**SOURCE MATERIAL**
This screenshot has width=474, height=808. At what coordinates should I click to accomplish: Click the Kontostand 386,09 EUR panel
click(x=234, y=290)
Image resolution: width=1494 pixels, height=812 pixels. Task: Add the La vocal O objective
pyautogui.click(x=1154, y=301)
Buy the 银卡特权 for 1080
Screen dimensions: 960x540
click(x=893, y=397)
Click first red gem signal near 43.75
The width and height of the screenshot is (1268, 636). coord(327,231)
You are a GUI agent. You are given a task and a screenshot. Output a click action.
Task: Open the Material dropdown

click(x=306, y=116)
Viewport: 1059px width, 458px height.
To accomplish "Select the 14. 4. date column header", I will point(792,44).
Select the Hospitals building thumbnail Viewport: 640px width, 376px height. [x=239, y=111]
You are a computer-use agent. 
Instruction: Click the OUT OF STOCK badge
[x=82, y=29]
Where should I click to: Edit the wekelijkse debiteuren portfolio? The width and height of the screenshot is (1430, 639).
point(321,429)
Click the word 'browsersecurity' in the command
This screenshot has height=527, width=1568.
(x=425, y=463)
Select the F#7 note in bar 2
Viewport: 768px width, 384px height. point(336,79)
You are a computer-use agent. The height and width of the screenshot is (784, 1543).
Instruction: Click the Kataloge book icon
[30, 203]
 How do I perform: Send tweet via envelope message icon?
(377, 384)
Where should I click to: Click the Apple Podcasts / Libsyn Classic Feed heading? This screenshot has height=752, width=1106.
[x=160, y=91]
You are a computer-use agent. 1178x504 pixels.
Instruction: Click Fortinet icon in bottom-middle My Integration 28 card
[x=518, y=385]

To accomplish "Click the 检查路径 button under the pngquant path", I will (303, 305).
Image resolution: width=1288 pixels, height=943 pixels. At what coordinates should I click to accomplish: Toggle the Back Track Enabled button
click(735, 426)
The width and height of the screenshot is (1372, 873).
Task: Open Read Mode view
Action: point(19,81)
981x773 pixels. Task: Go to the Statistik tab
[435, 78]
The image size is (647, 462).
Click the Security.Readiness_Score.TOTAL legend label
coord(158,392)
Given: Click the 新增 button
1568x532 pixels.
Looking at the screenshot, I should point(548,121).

**WHAT IS BEING ASKED**
When transcribing the data, keep every line exactly as it is.

**ANSWER BELOW**
This screenshot has width=474, height=808. At what coordinates should I click to accomplish: Click the Kontostand 386,09 EUR panel
click(x=234, y=290)
Image resolution: width=1494 pixels, height=812 pixels. Task: Add the La vocal O objective
pyautogui.click(x=1154, y=301)
Buy the 银卡特权 for 1080
Screen dimensions: 960x540
click(x=893, y=397)
Click first red gem signal near 43.75
The width and height of the screenshot is (1268, 636). coord(327,231)
You are a GUI agent. You are given a task and a screenshot. Output a click action.
Task: Open the Material dropdown

click(x=306, y=116)
Viewport: 1059px width, 458px height.
To accomplish "Select the 14. 4. date column header", I will point(792,44).
Select the Hospitals building thumbnail Viewport: 640px width, 376px height. [x=239, y=111]
You are a computer-use agent. 
Instruction: Click the OUT OF STOCK badge
[x=82, y=29]
Where should I click to: Edit the wekelijkse debiteuren portfolio? The width and height of the screenshot is (1430, 639).
point(321,429)
Click the word 'browsersecurity' in the command
This screenshot has height=527, width=1568.
(x=425, y=463)
Select the F#7 note in bar 2
Viewport: 768px width, 384px height. point(336,79)
You are a computer-use agent. The height and width of the screenshot is (784, 1543).
Instruction: Click the Kataloge book icon
[30, 203]
 How do I perform: Send tweet via envelope message icon?
(377, 384)
Where should I click to: Click the Apple Podcasts / Libsyn Classic Feed heading? This screenshot has height=752, width=1106.
[x=160, y=91]
You are a computer-use agent. 1178x504 pixels.
Instruction: Click Fortinet icon in bottom-middle My Integration 28 card
[x=518, y=385]

To accomplish "Click the 检查路径 button under the pngquant path", I will (303, 305).
Image resolution: width=1288 pixels, height=943 pixels. At what coordinates should I click to accomplish: Toggle the Back Track Enabled button
click(735, 426)
The width and height of the screenshot is (1372, 873).
Task: Open Read Mode view
Action: point(19,81)
981x773 pixels. Task: Go to the Statistik tab
[435, 78]
The image size is (647, 462).
Click the Security.Readiness_Score.TOTAL legend label
coord(158,392)
Given: Click the 新增 button
1568x532 pixels.
Looking at the screenshot, I should point(548,121).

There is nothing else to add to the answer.